• [To do] Which lines in the records contain the word "should"? Copy each of them in full, and note that case counts.

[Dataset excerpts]

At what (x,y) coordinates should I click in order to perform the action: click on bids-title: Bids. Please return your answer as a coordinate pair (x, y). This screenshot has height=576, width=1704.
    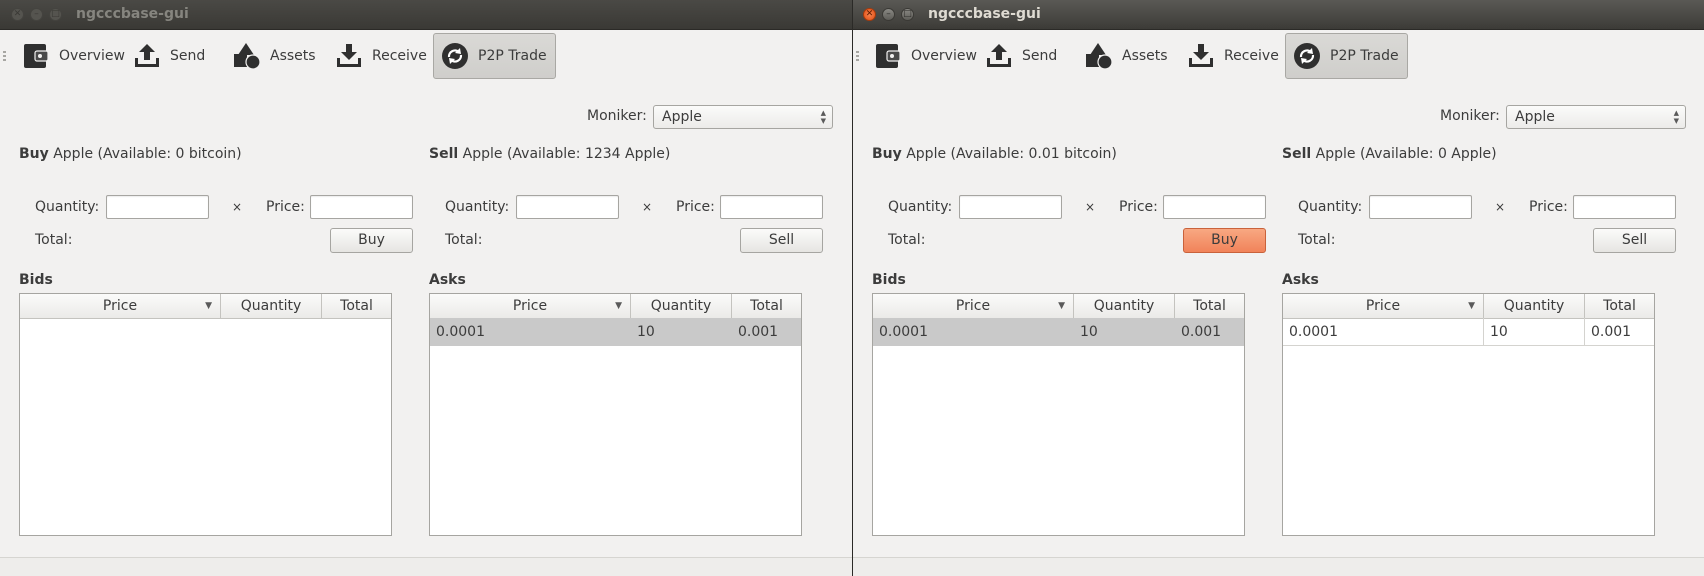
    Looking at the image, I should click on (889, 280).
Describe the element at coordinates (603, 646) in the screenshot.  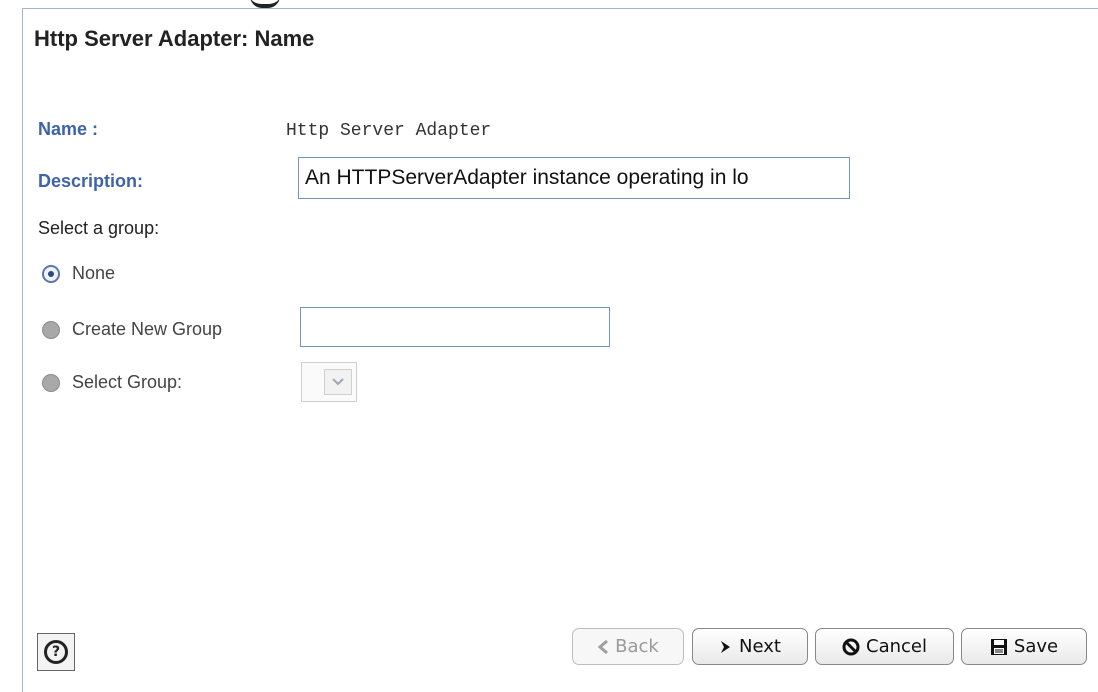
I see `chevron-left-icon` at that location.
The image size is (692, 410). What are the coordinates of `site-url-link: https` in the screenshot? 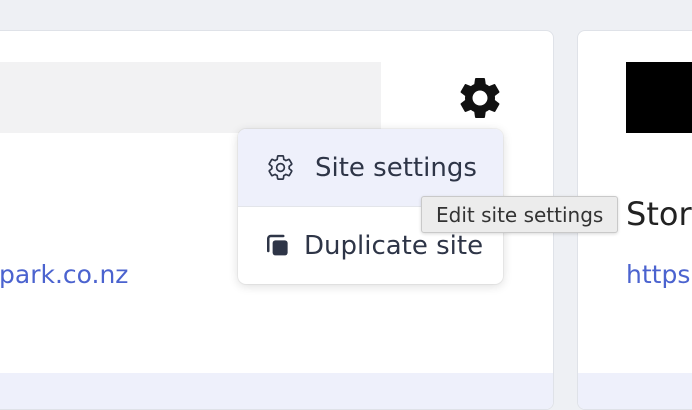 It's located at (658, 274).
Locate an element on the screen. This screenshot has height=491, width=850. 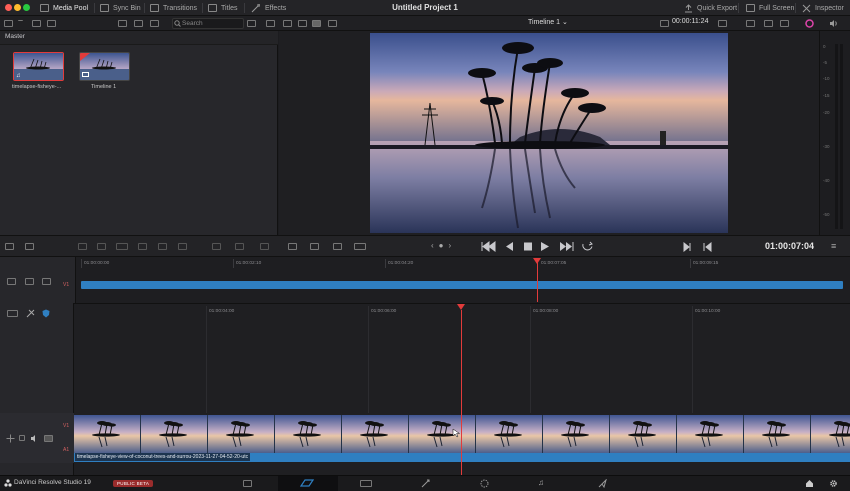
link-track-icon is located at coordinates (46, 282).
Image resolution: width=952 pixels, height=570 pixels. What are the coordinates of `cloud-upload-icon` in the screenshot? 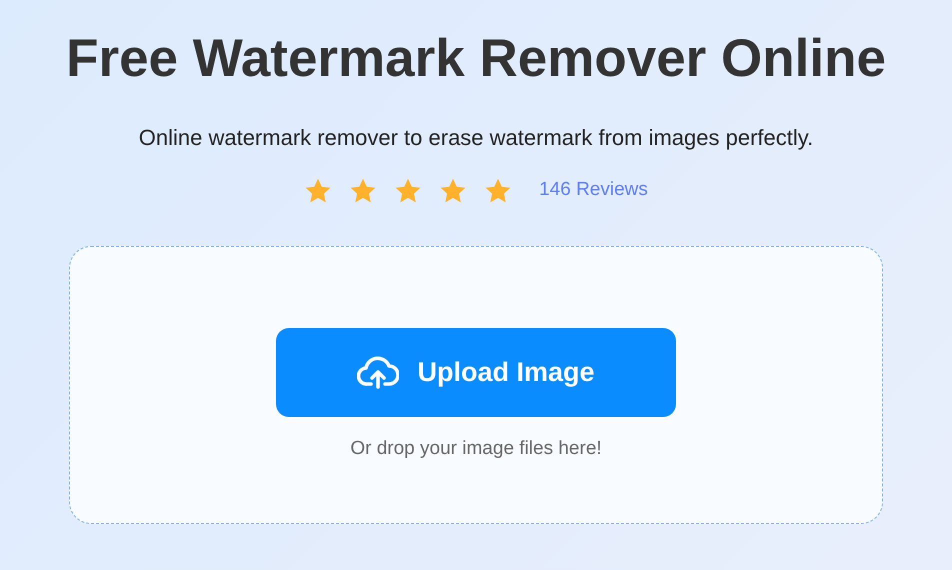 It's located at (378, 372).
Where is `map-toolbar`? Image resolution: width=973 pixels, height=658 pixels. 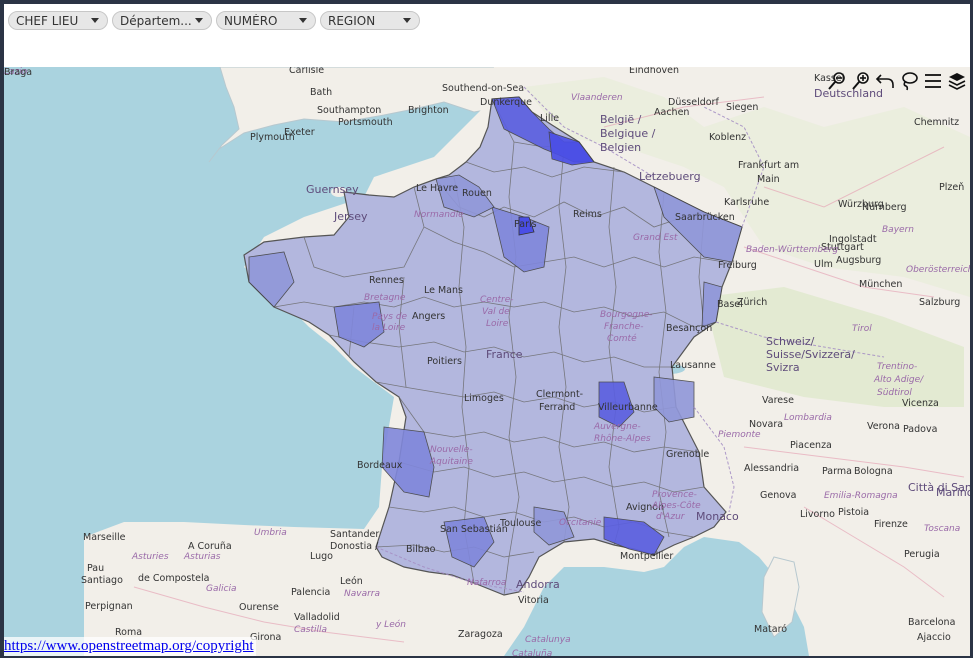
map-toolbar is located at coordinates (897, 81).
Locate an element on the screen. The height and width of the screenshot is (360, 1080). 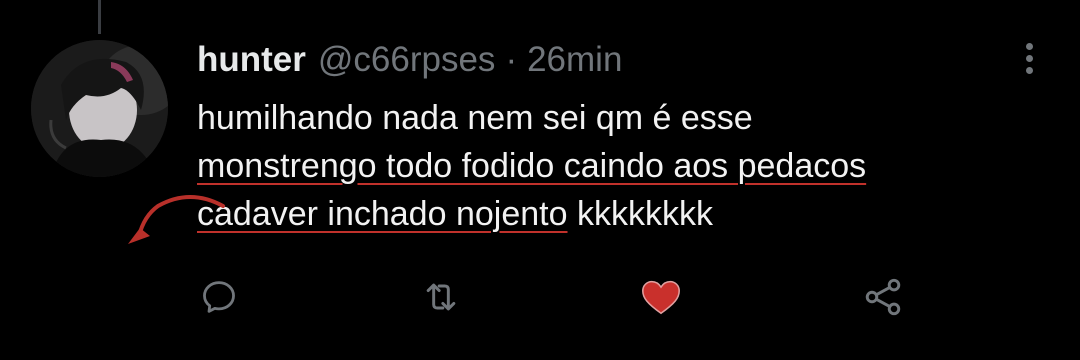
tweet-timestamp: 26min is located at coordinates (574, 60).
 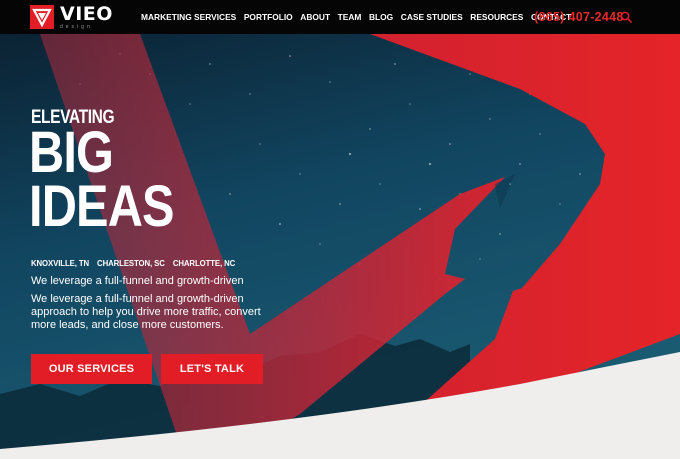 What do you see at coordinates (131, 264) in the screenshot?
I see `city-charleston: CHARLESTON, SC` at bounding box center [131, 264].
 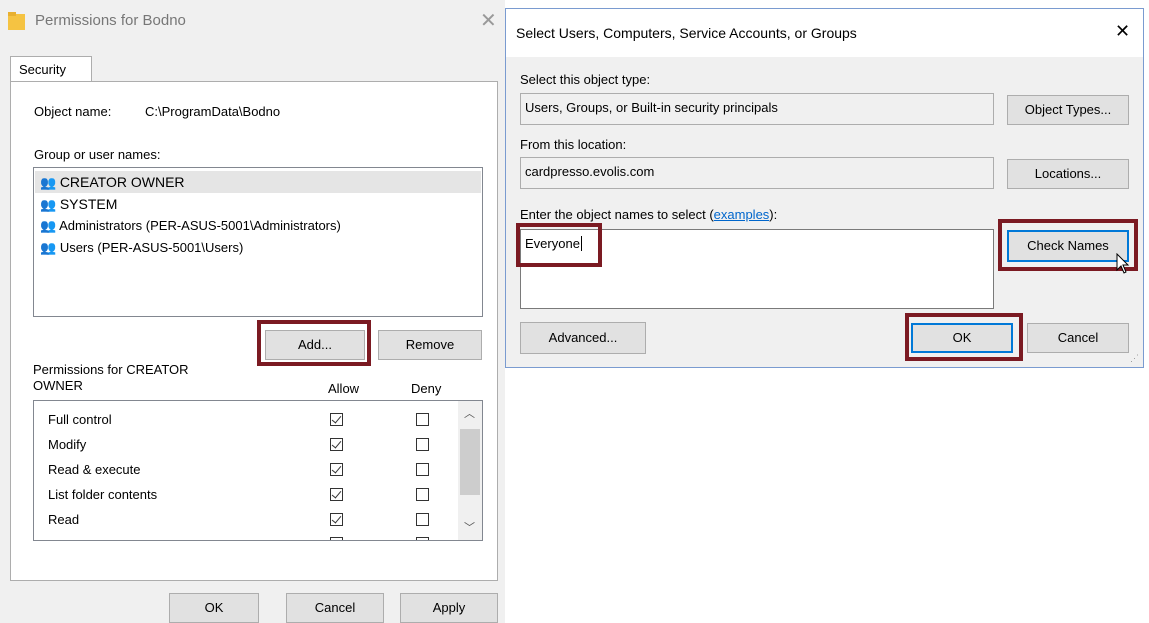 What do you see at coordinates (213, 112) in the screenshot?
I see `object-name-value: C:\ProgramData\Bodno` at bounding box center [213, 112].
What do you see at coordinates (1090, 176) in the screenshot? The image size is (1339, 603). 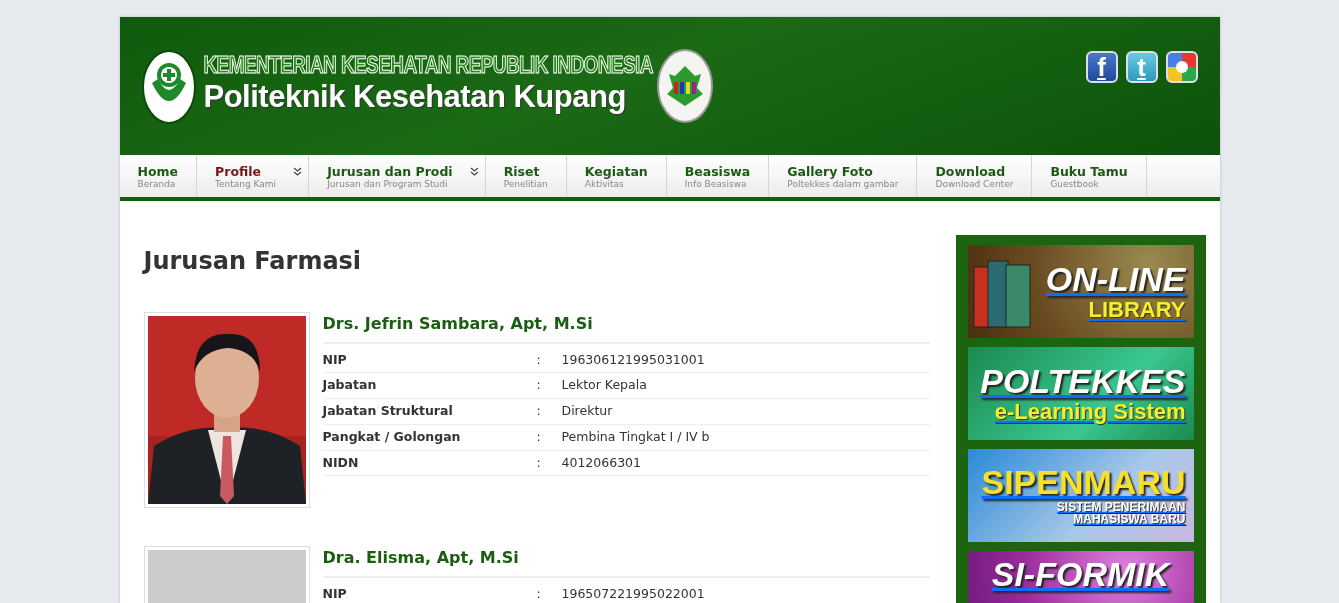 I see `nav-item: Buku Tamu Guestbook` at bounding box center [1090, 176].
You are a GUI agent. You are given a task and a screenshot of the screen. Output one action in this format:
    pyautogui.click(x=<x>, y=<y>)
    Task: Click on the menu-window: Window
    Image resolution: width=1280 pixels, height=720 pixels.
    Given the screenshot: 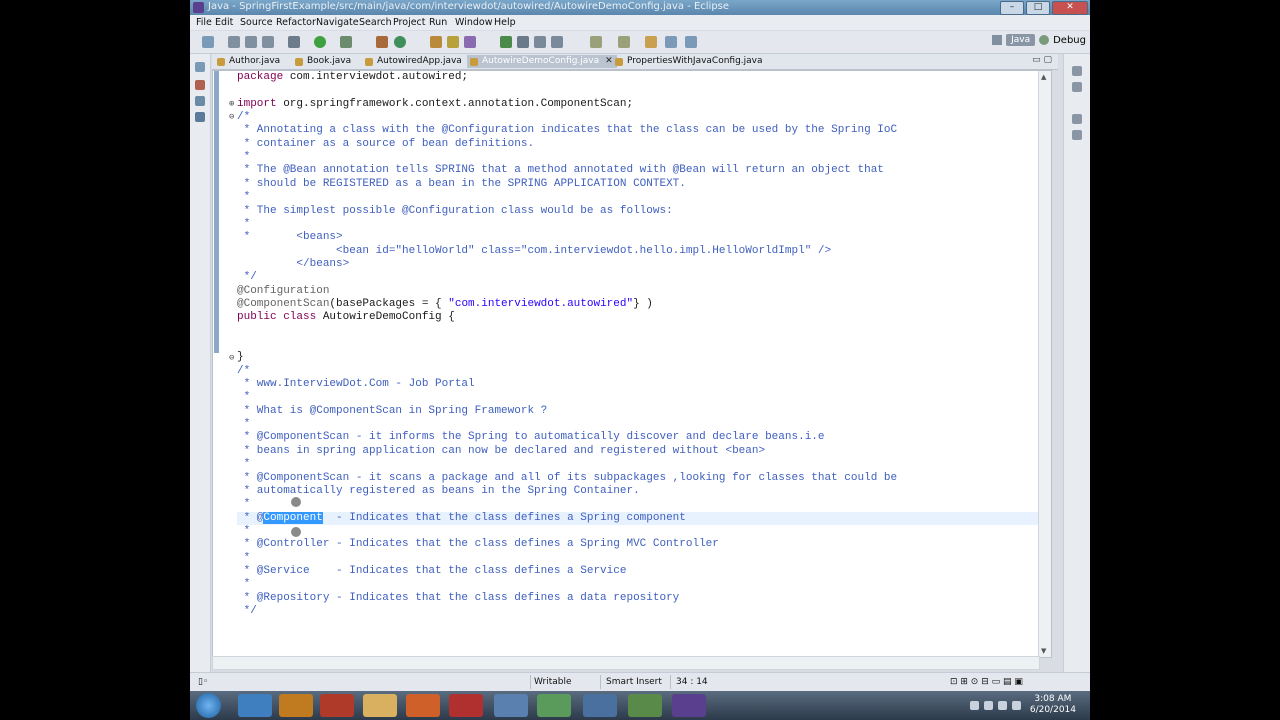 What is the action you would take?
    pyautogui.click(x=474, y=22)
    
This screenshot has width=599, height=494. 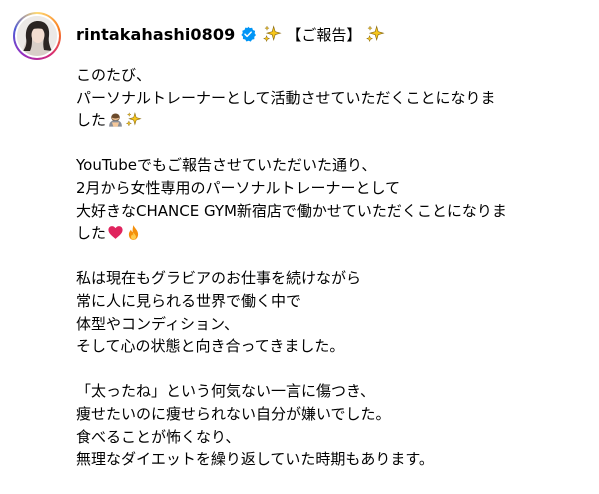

• [Result of the exercise]
At what (x,y) coordinates should I click in order to perform the action: click on bids-title: Bids. Please return your answer as a coordinate pair (x, y). This screenshot has height=576, width=1704.
    Looking at the image, I should click on (889, 280).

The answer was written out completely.